# PROBLEM TO WORK ON
Copy each line of the records below that mentions the word "dropdown".

# DATA FOR REVIEW
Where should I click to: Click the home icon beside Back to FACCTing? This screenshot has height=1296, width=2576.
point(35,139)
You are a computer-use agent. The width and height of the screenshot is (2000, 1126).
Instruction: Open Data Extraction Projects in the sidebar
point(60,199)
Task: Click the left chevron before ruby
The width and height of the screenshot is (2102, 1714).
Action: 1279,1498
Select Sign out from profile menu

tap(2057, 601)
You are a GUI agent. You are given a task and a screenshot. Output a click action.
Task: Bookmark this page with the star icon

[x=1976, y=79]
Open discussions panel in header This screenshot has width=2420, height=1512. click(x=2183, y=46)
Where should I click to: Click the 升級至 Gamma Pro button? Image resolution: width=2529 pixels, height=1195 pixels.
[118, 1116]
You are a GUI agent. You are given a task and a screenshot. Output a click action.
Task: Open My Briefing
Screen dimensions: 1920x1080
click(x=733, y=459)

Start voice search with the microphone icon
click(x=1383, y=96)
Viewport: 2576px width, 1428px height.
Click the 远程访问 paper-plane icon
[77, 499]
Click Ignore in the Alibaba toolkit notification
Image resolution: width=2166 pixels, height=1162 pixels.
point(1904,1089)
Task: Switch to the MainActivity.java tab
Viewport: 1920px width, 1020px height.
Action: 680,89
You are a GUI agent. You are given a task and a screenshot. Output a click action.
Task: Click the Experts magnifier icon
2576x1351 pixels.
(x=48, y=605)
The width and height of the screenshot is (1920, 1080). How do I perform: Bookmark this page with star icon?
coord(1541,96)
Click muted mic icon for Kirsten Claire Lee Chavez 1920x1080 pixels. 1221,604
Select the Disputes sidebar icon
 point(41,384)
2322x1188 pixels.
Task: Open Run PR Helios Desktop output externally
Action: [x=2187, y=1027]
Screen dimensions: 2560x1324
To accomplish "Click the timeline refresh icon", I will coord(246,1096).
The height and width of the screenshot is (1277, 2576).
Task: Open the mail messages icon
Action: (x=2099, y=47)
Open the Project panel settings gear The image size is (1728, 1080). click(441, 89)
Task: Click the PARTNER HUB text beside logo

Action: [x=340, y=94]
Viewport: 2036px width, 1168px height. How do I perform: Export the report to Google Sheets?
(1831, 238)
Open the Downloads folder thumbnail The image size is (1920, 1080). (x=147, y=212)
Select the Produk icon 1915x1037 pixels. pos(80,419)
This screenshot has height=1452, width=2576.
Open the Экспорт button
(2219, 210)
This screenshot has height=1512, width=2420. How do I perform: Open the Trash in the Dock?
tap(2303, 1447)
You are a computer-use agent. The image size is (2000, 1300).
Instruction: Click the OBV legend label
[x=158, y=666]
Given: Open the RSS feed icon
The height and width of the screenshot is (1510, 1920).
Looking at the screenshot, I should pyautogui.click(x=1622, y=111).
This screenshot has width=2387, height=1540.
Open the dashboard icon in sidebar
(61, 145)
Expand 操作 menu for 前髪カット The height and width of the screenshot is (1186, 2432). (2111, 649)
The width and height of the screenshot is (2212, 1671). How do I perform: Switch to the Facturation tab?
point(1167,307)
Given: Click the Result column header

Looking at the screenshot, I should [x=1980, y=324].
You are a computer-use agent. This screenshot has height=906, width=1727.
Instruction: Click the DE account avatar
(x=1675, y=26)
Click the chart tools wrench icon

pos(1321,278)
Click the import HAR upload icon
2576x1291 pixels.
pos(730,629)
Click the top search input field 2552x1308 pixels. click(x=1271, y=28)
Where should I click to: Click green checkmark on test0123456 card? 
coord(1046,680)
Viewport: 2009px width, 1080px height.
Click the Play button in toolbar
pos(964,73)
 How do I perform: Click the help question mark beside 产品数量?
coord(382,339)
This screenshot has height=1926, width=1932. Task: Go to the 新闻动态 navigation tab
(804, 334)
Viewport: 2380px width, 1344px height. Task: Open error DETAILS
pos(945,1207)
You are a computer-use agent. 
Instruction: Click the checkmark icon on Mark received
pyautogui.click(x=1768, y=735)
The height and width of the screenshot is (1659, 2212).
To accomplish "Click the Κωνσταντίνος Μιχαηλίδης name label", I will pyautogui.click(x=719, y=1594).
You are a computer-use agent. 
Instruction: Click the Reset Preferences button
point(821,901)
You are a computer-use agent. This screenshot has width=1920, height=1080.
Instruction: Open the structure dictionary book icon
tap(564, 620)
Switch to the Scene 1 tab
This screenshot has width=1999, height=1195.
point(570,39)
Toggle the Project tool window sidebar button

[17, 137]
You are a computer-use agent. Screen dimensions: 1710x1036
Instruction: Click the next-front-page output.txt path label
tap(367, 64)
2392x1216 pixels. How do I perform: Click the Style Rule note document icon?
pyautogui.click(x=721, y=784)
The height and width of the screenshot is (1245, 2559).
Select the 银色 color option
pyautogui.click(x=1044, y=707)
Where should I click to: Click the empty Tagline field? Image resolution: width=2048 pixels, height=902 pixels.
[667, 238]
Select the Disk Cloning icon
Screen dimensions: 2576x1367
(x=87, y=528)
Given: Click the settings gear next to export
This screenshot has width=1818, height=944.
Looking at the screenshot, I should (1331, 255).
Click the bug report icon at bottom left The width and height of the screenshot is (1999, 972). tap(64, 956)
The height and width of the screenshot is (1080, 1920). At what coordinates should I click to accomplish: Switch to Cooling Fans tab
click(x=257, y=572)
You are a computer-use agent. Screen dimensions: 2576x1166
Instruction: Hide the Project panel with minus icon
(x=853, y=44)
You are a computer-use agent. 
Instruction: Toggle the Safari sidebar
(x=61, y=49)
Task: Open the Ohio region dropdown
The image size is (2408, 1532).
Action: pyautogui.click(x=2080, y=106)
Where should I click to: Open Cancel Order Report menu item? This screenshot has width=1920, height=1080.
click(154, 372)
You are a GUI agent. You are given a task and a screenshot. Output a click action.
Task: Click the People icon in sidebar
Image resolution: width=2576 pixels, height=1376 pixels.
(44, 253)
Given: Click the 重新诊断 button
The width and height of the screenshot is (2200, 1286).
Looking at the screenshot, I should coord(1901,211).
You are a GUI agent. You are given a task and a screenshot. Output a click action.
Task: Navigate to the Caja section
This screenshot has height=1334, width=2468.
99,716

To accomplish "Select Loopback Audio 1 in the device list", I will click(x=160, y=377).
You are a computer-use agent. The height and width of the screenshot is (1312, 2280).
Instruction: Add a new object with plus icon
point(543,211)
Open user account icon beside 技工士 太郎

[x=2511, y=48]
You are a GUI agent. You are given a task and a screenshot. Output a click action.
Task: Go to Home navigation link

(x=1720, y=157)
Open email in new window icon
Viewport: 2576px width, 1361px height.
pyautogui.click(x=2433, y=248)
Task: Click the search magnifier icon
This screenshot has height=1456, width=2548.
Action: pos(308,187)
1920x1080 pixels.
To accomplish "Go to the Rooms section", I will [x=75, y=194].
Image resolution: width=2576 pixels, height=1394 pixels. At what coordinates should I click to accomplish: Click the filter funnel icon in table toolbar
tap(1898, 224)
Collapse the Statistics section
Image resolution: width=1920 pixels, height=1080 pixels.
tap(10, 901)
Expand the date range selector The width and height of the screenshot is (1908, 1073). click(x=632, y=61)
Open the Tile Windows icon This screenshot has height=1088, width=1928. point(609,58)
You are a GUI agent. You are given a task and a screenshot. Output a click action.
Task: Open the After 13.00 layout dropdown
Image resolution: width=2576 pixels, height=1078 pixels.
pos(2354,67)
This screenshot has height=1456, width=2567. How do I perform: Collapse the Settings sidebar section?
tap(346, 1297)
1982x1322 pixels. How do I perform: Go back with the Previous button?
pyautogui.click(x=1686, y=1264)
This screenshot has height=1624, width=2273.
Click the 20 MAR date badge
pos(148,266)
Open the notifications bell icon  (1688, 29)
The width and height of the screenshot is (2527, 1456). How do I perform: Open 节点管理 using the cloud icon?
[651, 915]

# WRITTEN ANSWER
Task: Open the Ohio region dropdown
Task: Open the After 13.00 layout dropdown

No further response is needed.